Brad Keselowski indeed was No. 1 in 2012.
Congratulations to the new Sprint Cup champion Brad Keselowski and the No. 2 team, owned by Roger Penske, who now adds a Sprint Cup title to all of his other championships. This team had a heck of a season, culminating in a good 10-race run though "the Chase."
But one has to wonder if this title was less won by Keselowski and more lost by the No. 48 team and Jimmie Johnson.
Let's go back to the Phoenix race, the next to last race of the season. Johnson, who has won five of the last six championships, seemed to have this one within his grasp. Then, while running by himself, No. 48 inexplicably hit the wall. That was a "whoa" moment.
A "did-that-just-happen" moment.
What was so shocking about it? It was the championship-losing moment by a five-time champion. It was like Emmitt Smith fumbling on the goal line in the Super Bowl, or Mariano Rivera walking in the tying run with the bases loaded in the World Series.

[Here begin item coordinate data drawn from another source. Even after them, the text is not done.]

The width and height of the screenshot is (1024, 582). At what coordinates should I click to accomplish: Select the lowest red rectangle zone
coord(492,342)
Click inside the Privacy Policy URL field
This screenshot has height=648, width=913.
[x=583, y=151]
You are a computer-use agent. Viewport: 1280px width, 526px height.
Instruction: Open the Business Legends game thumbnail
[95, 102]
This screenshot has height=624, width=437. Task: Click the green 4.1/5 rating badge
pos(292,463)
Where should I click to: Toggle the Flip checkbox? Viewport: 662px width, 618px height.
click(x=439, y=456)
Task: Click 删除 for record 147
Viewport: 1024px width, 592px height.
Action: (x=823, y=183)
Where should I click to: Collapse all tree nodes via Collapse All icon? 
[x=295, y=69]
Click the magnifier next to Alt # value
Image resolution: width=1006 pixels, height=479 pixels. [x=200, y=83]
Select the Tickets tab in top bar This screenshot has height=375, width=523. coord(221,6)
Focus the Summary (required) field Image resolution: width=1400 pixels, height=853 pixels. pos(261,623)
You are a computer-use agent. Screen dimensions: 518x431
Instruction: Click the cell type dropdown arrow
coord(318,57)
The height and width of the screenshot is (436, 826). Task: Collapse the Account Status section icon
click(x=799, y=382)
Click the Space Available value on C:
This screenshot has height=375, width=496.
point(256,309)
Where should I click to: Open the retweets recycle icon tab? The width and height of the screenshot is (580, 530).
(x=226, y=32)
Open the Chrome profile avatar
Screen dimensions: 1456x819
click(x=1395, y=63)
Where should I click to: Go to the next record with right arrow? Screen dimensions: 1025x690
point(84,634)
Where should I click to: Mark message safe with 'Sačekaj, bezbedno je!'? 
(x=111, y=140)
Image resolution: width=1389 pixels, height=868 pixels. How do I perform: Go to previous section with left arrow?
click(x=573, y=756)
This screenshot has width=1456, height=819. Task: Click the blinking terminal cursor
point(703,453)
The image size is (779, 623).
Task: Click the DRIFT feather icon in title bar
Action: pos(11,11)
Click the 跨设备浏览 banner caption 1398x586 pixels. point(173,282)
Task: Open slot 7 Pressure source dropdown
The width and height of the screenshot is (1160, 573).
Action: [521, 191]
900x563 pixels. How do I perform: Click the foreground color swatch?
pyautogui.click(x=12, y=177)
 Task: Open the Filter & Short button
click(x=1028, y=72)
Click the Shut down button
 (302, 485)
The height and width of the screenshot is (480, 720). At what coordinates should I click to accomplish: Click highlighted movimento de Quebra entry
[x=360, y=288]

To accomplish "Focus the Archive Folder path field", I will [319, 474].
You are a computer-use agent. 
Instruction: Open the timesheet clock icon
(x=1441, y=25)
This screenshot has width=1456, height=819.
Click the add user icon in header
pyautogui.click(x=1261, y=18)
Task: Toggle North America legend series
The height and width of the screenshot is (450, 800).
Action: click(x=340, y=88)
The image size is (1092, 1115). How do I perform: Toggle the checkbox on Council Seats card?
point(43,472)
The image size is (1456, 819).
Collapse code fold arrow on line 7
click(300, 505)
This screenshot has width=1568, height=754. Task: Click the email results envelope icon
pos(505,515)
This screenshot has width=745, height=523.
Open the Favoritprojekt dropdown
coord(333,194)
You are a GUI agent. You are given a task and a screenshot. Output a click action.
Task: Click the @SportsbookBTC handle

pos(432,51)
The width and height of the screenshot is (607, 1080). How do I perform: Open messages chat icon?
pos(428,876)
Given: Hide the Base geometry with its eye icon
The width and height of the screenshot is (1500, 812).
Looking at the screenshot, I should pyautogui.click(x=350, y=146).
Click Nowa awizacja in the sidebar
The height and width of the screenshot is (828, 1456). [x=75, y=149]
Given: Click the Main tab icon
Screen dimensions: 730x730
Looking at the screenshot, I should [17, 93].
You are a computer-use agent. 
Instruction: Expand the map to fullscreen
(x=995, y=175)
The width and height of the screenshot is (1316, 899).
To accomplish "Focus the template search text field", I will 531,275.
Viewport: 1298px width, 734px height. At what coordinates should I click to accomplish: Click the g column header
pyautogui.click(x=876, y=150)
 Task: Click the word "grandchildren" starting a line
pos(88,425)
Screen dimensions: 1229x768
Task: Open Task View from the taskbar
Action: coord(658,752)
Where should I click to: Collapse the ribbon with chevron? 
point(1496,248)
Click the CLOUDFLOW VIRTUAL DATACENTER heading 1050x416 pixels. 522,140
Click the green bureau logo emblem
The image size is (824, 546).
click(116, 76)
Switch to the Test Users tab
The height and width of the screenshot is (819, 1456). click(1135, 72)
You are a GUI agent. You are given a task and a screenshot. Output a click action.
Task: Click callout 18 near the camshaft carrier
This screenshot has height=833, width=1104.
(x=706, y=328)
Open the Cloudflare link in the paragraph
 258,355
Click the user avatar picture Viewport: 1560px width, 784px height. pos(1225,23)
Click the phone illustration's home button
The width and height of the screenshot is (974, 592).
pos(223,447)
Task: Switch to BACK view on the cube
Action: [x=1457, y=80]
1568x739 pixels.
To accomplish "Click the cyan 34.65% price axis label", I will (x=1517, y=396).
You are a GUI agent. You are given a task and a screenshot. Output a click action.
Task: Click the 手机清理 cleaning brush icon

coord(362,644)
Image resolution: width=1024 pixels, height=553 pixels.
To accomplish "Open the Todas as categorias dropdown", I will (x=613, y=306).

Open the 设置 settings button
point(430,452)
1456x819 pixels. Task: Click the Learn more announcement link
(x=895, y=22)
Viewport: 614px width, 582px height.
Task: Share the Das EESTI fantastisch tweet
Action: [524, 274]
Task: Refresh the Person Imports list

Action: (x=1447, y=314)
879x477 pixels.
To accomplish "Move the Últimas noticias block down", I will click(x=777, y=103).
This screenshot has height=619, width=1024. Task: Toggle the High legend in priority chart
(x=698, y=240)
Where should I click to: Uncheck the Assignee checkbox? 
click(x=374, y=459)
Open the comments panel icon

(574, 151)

You don't expect champions to do that.
Later, in Homestead, with Johnson leading the race and keeping pressure on the Keselowski team, he comes in for the last pit stop, and they screw it up by not getting on all the lug nuts. It's the last pit stop of the year, a possible championship is on the line, and the team makes a rookie mistake.
This shows how much goes into winning a championship and how easily one can get away. People appreciate that this team won five in a row, when it is so easy to have a cut tire or miss a lug nut, or go too fast down pit road, at the most inopportune time. But the fact that this team won five in a row makes it all the more surprising that they had this one practically in the bag and let it slip away.
Champions close. When they fail to close, it's big news.
It's nice to see new drivers get championships once in a while. Some may argue another Johnson win would have been bad for the sport. Maybe, maybe not. There's something great about watching records being broken. Even if you weren't rooting for it at the time, you can look back and appreciate it later.
Maybe this will all be forgotten after Johnson's career is over. Did Dale Earnhardt or Richard Petty ever give one away? Probably, but nobody remembers it. They remember the seven championships.
The athletes remember the ones that got away. If Johnson ends his career with six or seven titles, he'll think back on 2012 with a sick feeling.